▶ [SOURCE MATERIAL]:
BEGIN
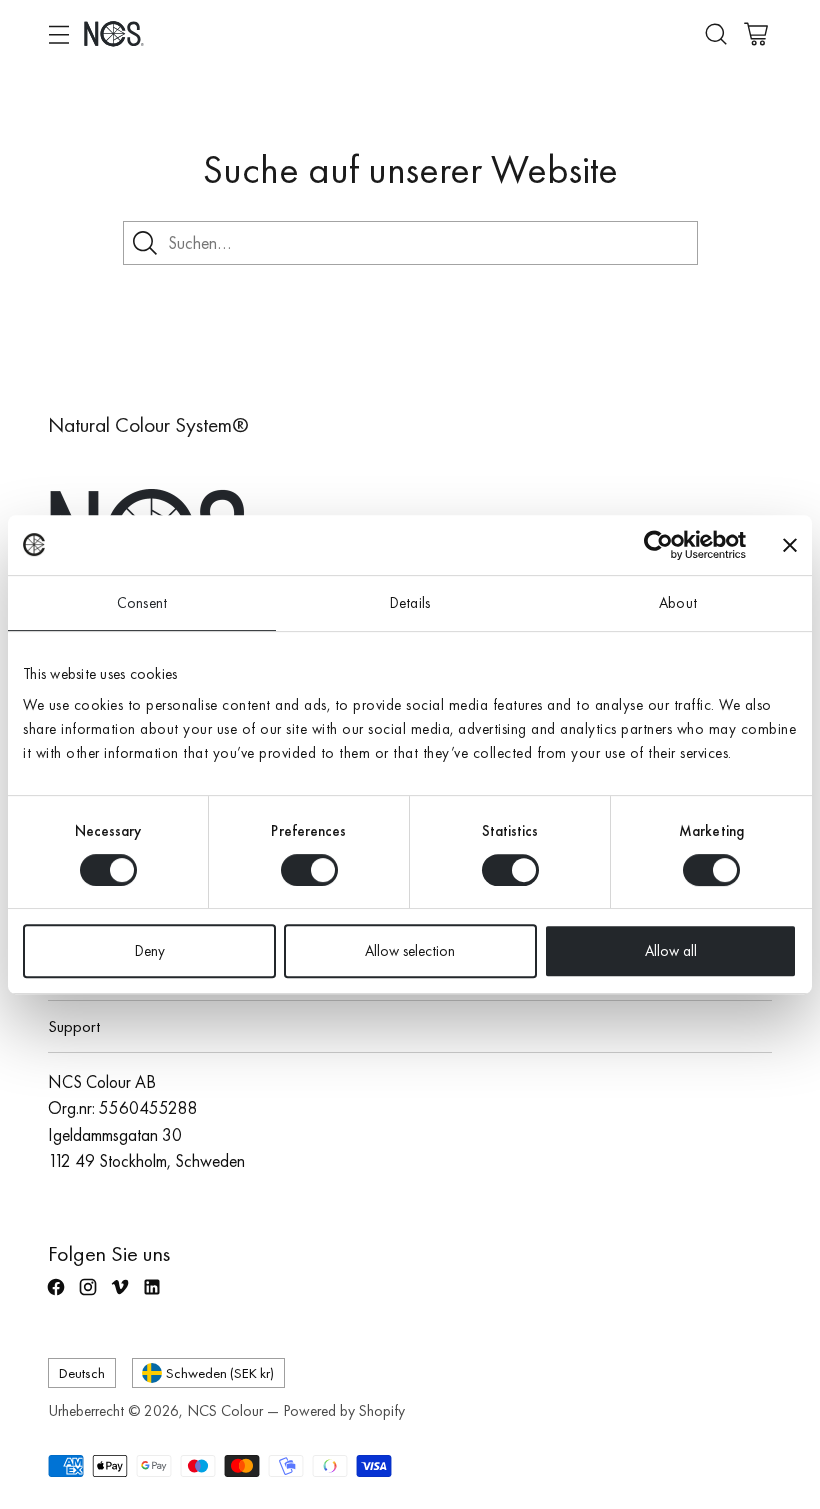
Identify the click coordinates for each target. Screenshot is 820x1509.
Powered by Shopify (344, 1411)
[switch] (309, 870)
END
BEGIN
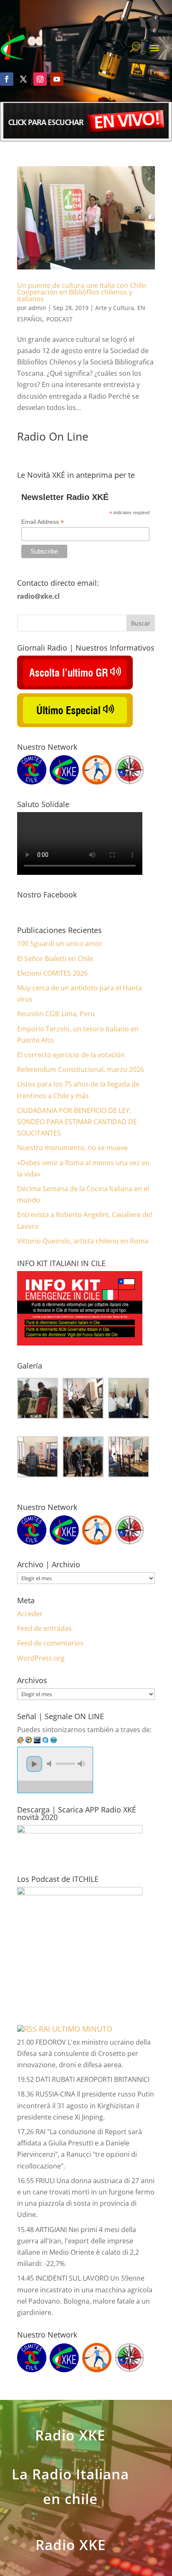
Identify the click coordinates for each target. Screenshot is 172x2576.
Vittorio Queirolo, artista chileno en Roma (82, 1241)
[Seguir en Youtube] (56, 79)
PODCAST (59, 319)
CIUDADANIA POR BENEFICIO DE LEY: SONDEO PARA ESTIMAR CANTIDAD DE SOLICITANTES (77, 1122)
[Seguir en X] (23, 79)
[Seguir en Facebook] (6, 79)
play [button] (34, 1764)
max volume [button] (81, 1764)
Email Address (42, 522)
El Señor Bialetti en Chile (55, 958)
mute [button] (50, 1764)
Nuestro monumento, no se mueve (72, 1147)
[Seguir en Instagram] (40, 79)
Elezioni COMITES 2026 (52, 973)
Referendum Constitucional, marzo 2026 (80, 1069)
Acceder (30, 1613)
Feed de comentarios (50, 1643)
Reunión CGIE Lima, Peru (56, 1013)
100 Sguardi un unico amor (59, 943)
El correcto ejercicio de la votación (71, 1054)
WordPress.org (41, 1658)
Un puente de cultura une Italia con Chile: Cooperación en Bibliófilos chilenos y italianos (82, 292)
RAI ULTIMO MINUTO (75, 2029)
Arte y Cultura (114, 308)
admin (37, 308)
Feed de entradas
END
▶ [WHAT YOU NEED TO DO]: Look through the entries and work out how many lines have the word "Identify" in them; reply with that number only.

▶ [ANSWER SPACE]: 2